はじめに
2023年4月26日(水)には自分が所有しているボーイング(BA)の2023年第1四半期決算発表があった。
決算前直近4月には
ボーイング(BA)737MAX等の納入が一部中止(2023/4)
で株価が5%以上下落し、その際には
「今回の納入の影響がどの程度になるのかを知って早く不透明感を拭いたいところ。ボーイングの第1四半期決算発表が4月26日に行われる予定なのでそこで具体的な発表がなされることを期待したい。」
と書いていたのだが進捗は明らかになったのか。以下、その点に注意しながら決算内容を確認し整理しておく。
ボーイング2023年第1四半期決算概要
以下の内容はボーイングの企業サイトより引用・抜粋。
- 2023年第1四半期の売上高(Revenues)は179億2100万ドルで、前年同期比28%増加
- 2023年第1四半期の純損失(Net Loss)は4億2500万ドルの損失、前年同期は12億4200万ドルの損失
- 2023年第1四半期の一株当たり損失(Loss Per Share)は0.69ドルの損失、前年同期は2.06ドルの損失
- 2023年第1四半期の調整後中核事業一株当たり損失(Core Loss Per Share)は1.27ドルの損失、前年同期は2.75ドルの損失
- 2023年第1四半期のフリーキャッシュフローは7億8600万ドルのマイナス、前年同期は35億6500万ドルのマイナス
- 2023年第1四半期の財務状況は総債務(Consolidated Debt)は554億ドル、前四半期から16億ドル減少
事業部別業績
【Commercial Airplanes(商用機部門)】
- 2023年第1四半期の商用機の引き渡しは130件、前年同期は95件で37%の増加
- 売上は67億400万ドルで前年同期比60%の増加
- 損失は6億1500万ドル、前年同期は8億9700万ドルの損失
- 受注残は4500機以上で3340億ドル
【Defense, Space & Security(防衛・宇宙・セキュリティ部門)】
- 売上は65億3900万ドルで前年同期比19%増加
- 損失は2億1200万ドルで前年同期は9億2900万ドルの損失
- 受注残は580億ドル。うち30%は海外からの注文
【グローバルサービス部門】
- 売上は47億2000万ドルで前年同期比9%増
- 利益は8億4700万ドルで前年同期比34%増
2023年通期見通し
2023年の通期見通しは以下の通り。

提供データ:
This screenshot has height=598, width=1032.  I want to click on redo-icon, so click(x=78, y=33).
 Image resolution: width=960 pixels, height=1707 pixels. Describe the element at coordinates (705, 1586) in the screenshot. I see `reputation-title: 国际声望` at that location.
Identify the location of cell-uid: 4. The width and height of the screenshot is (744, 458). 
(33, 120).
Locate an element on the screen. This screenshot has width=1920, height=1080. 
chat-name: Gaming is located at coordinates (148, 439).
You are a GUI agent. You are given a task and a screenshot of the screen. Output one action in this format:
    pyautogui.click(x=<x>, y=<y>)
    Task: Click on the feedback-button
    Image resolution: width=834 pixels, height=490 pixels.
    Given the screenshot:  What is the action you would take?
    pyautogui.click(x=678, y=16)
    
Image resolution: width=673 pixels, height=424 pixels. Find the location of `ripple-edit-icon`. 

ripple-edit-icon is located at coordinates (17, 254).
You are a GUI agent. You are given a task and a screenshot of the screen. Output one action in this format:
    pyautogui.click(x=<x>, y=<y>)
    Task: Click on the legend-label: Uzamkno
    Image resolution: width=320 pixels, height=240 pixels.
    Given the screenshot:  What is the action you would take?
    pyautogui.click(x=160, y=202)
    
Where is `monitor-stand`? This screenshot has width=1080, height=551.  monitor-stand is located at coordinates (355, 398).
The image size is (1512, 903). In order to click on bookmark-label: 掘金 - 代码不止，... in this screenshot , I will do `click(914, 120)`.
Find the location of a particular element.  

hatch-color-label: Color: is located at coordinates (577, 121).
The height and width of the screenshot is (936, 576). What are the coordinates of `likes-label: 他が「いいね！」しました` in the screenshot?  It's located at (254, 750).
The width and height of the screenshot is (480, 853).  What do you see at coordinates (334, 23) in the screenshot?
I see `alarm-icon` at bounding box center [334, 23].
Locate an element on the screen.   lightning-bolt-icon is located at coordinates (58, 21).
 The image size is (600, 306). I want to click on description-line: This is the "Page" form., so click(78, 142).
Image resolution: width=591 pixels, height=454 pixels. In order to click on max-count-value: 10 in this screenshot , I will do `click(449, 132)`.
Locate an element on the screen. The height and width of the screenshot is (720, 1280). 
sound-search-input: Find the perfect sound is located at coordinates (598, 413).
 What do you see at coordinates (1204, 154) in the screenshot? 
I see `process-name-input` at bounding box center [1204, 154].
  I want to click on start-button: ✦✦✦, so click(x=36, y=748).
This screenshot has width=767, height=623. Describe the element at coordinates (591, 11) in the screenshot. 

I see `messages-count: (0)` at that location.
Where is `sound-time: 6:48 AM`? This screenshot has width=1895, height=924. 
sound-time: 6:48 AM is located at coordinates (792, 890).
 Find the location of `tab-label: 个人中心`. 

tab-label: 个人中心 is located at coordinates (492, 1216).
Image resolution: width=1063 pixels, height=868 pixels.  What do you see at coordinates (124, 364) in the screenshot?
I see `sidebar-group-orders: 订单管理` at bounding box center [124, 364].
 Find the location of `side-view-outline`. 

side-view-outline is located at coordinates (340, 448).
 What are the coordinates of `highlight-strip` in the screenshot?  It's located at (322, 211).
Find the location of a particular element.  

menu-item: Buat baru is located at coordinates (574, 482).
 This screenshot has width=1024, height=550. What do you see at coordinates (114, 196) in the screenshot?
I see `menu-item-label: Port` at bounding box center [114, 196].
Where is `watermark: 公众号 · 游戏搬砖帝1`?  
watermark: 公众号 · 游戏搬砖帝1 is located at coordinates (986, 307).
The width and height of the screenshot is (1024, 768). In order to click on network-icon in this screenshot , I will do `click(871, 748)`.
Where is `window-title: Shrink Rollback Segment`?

要件:
ボーイングの2023年第1四半期決算についての文章を、一字一句変えずに全文書き写すこと。 上の行は本文とは関係のない別の資料である。

演習の結果:
はじめに
2023年4月26日(水)には自分が所有しているボーイング(BA)の2023年第1四半期決算発表があった。
決算前直近4月には
ボーイング(BA)737MAX等の納入が一部中止(2023/4)
で株価が5%以上下落し、その際には
「今回の納入の影響がどの程度になるのかを知って早く不透明感を拭いたいところ。ボーイングの第1四半期決算発表が4月26日に行われる予定なのでそこで具体的な発表がなされることを期待したい。」
と書いていたのだが進捗は明らかになったのか。以下、その点に注意しながら決算内容を確認し整理しておく。
ボーイング2023年第1四半期決算概要
以下の内容はボーイングの企業サイトより引用・抜粋。
- 2023年第1四半期の売上高(Revenues)は179億2100万ドルで、前年同期比28%増加
- 2023年第1四半期の純損失(Net Loss)は4億2500万ドルの損失、前年同期は12億4200万ドルの損失
- 2023年第1四半期の一株当たり損失(Loss Per Share)は0.69ドルの損失、前年同期は2.06ドルの損失
- 2023年第1四半期の調整後中核事業一株当たり損失(Core Loss Per Share)は1.27ドルの損失、前年同期は2.75ドルの損失
- 2023年第1四半期のフリーキャッシュフローは7億8600万ドルのマイナス、前年同期は35億6500万ドルのマイナス
- 2023年第1四半期の財務状況は総債務(Consolidated Debt)は554億ドル、前四半期から16億ドル減少
事業部別業績
【Commercial Airplanes(商用機部門)】
- 2023年第1四半期の商用機の引き渡しは130件、前年同期は95件で37%の増加
- 売上は67億400万ドルで前年同期比60%の増加
- 損失は6億1500万ドル、前年同期は8億9700万ドルの損失
- 受注残は4500機以上で3340億ドル
【Defense, Space & Security(防衛・宇宙・セキュリティ部門)】
- 売上は65億3900万ドルで前年同期比19%増加
- 損失は2億1200万ドルで前年同期は9億2900万ドルの損失
- 受注残は580億ドル。うち30%は海外からの注文
【グローバルサービス部門】
- 売上は47億2000万ドルで前年同期比9%増
- 利益は8億4700万ドルで前年同期比34%増
2023年通期見通し
2023年の通期見通しは以下の通り。